Dude Where’s My Moto?

As some of you already know I started the day dealing with a family emergency but it didn’t stop there. Just when I thought that I had a lid on things and got ready to hit the gym for some much needed stress relieve I realized that someone had grifted my moto overnight. You should have seen my face as I was standing there with my helmet in my hand and cursing like a sailor with turrets. I thought it couldn’t get much worse but somehow this day continued to prove me wrong. Well, I’ll spare you the ugly details – nobody likes a cry baby.

Although the Spanish cops don’t have the notoriety of the LAPD I have a feeling they won’t have any problems identifying the ole’ Mole mobile – it has some rather distinguishing features. Well, as the universe seems to have it out for me today I better treat carefully and keep a low profile. So forgive me if I run through today’s charts quickly so that I can curl up somewhere and lick my psychological wounds ;-)

Quick update on CAD/CHF which triggered today.
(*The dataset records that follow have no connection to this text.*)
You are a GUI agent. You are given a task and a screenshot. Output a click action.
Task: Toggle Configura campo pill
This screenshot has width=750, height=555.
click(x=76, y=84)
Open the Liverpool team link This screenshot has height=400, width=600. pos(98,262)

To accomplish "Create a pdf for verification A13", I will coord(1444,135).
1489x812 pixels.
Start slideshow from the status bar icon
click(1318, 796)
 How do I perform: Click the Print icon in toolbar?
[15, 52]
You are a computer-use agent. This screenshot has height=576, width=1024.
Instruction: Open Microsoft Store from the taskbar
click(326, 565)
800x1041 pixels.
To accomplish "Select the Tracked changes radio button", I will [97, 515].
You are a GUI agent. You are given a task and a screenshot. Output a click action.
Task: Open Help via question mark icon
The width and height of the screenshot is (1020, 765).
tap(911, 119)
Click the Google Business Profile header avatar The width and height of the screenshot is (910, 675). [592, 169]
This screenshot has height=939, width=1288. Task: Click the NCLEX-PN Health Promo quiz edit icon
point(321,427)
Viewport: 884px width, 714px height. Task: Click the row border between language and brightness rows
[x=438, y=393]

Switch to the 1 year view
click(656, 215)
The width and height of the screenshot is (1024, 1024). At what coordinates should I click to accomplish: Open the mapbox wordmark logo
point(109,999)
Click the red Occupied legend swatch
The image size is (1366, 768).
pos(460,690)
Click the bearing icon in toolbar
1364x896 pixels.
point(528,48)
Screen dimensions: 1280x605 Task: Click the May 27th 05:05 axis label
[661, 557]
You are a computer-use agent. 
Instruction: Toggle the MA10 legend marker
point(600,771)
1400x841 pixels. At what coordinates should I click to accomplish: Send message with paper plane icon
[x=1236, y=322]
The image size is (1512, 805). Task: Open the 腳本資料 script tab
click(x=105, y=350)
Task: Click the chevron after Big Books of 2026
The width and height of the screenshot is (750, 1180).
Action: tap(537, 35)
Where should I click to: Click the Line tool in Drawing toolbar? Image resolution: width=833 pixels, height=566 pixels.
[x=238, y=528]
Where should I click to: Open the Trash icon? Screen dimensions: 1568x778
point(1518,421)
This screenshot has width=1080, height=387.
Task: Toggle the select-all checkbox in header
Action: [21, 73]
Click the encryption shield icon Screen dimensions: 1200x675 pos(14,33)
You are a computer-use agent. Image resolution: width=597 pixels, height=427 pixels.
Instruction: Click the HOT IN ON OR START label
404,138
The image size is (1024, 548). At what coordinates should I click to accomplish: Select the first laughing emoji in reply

We are about 0.7R in and nothing really happens until we touch 0.8058’1. If we close above it we’ll advance our stop to the 1R mark – if we push above it and closer below it we will exit EOD.

Equities are still on the run and thus far the 25-hour has been holding like a champ. There’s the 100-day BB approaching above and it may mean soft resistance.

The volume profile is running thin but that doesn’t mean that some headline event tomorrow can’t pop it higher. You know how the cookie crumbles.

Possible Failed Shooting Star setup on the NQ starting tonight. I’m not holding my breath but it’s the only ticket on the equities side right now.

I do however think that the bulls may have gotten a bit ahead of themselves here, so I recommend caution on the long side. For example here is the NYSE advancing/declining ratio which is dropping against a rising SPX.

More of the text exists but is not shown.